Rencontrer l’étranger intérieur suppose donc d’accepter ce qui est autre en soi, non pas de façon objective mais au contraire subjective. C’est ce que préconisait Emmanuel Levinas, dans un entretien de février-mars 1981, inclus dans Éthique et Infini : « C’est lorsque vous voyez un nez, des yeux, un front, un menton, et que vous pouvez les décrire que vous vous tournez vers autrui comme vers un objet. La meilleure manière de rencontrer autrui, c’est de ne même pas regarder la couleur de ses yeux. » De ne même pas, donc, regarder la couleur de sa peau ou la couleur de sa culture. Dès lors que l’étranger est rapporté à soi, ou que sont réconciliées en nous les deux dimensions, extérieure et intérieure, il cesse d’être une menace ou un ennemi. Il est cocasse que ceux qui refusent l’approche universaliste – du premier raciste au dernier nazi – ne perçoivent pas que la notion d’étranger en est une sorte d’archétype : « L’étranger est celui qui te fait croire que tu es chez toi », pensait Edmond Jabès. Ce qui revient à dire que la terre est peuplée d’étrangers. Dans le double sens retenu dans cet article. Celui qui se croit « chez lui » est posé comme le propriétaire du lieu, un possédant qui affirme sa suprématie en désignant l’autre, celui qui n’est pas « chez lui », comme l’étranger par définition. Cette approche est entérinée par l’idée de nationalité, qui trace de nos jours le partage entre l’autochtone et l’immigré.

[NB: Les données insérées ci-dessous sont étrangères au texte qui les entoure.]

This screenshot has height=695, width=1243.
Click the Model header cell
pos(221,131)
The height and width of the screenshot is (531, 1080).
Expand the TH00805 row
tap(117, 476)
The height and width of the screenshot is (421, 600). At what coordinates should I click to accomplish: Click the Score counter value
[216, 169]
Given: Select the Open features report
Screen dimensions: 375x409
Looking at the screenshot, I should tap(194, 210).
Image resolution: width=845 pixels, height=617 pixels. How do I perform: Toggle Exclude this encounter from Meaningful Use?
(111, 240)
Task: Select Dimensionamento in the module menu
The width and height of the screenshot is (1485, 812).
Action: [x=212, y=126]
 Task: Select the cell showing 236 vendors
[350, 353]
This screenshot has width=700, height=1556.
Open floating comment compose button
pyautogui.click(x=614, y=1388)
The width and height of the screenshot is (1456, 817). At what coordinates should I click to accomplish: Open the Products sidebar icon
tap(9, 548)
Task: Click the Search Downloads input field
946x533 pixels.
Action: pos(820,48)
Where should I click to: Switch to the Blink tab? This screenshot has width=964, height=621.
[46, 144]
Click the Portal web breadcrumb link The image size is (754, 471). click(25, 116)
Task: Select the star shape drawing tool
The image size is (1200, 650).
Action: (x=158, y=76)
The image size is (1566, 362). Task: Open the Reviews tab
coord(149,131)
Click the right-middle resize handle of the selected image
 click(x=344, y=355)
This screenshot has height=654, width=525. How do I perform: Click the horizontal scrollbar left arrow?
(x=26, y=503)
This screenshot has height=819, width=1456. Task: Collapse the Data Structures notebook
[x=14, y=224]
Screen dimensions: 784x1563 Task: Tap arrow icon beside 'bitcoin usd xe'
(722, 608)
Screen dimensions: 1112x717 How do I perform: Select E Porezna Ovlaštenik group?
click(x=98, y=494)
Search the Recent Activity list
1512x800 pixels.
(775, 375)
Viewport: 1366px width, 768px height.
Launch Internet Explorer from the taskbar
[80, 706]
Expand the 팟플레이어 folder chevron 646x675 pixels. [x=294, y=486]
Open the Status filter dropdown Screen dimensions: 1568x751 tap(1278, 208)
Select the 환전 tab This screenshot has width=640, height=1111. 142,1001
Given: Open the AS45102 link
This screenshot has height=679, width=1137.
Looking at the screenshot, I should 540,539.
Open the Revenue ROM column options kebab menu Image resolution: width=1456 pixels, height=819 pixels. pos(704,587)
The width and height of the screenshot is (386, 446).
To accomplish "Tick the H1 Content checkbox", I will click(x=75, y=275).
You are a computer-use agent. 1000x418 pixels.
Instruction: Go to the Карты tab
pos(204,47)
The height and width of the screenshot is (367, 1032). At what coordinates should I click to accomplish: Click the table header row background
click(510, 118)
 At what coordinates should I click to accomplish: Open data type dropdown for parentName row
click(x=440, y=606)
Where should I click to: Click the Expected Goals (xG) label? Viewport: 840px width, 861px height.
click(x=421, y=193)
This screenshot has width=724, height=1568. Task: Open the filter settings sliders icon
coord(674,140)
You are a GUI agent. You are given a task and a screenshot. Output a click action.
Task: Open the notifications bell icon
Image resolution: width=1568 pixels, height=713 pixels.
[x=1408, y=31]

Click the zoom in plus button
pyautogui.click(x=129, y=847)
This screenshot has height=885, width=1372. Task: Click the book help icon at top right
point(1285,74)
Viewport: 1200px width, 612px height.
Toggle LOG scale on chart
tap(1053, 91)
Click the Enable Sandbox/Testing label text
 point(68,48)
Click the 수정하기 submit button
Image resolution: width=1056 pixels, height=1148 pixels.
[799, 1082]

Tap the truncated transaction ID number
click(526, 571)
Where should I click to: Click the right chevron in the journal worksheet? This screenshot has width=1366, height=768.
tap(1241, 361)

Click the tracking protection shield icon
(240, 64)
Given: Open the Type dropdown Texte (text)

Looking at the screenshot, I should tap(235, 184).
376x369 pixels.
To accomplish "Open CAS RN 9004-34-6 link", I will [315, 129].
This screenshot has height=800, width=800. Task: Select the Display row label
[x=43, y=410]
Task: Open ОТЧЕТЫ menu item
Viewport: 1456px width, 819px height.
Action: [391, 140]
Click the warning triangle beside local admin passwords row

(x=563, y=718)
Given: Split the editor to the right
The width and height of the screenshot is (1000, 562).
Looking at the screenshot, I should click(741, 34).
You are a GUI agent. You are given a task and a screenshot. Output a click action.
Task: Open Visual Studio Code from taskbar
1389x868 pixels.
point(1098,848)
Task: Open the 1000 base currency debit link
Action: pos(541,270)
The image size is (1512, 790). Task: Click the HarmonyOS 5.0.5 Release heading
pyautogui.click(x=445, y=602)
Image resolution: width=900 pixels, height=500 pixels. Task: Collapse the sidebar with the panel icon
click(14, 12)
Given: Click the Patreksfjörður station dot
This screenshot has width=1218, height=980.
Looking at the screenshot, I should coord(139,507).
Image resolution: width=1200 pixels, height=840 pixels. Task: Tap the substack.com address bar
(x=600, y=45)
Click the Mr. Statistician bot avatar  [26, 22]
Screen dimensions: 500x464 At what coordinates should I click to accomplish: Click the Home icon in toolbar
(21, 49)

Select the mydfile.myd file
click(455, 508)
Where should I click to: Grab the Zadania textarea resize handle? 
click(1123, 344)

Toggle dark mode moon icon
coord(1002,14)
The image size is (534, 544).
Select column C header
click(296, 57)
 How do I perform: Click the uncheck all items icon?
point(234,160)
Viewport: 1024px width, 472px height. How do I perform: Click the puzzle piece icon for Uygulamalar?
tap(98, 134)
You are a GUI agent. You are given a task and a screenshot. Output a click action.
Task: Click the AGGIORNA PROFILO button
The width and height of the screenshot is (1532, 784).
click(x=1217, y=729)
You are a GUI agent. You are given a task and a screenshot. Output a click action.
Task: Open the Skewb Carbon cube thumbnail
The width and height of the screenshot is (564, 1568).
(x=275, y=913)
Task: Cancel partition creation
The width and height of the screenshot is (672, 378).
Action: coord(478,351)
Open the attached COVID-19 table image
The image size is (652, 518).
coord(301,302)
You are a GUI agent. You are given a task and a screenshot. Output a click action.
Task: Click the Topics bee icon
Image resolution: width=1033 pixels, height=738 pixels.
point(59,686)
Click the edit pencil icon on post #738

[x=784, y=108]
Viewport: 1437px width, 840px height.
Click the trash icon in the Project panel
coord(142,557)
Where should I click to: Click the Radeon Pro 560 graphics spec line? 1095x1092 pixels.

Verticalité versus horizontalité

Se trouvent ainsi, d’un côté, des personnes morales – les États – exerçant leur souveraineté sur un territoire, et de l’autre, des personnes physiques – les individus – dont l’intégrité morale et corporelle ne sort jamais indemne des déplacements transfrontaliers qui s’imposent à elles. Aussi loin que remonte l’analyse historique, les premières protègent l’espace de leur pouvoir par le contrôle, plus ou moins sévère, des flux susceptibles de le traverser. Au mot « État », qui vient de stare, « être debout », est lié le mot « statique », qui désigne l’absence de mobilité. Depuis la nuit des temps, ni les flux de marchandises, ni les flux de capitaux n’ont pu franchir librement les frontières. Les flux de personnes encore moins. Pendant des siècles, il restait impossible pour les paysans, rivés à la terre, pour les artisans, ancrés dans les villes, pour les miséreux, guettés par la mort, de se soustraire à la verticalité pesante de l’État.

Le développement du commerce, l’essor de l’industrie, la mondialisation des services ont bouleversé la donne. Les États constatent, chaque jour un peu plus, que leur échappent les différents flux dont ils sont parcourus. Même dans les démocraties qui se disent soucieuses de respecter les choix individuels, les flux migratoires peuvent rapidement rencontrer l’obstacle de la raison d’État, argument le plus souvent avancé pour contrôler des mouvements de populations qui remettent en cause l’imperméabilité des frontières. Et nous ne parlons pas ici des dictatures, où l’obligation impérative de fuir pour se soustraire à l’injustice, le simple espoir de vivre, se heurtent de front à une fin de non-recevoir. Baudelaire avait donc raison de souligner qu’il manquait deux droits à la Déclaration de 1789, celui de se contredire et celui de s’en aller.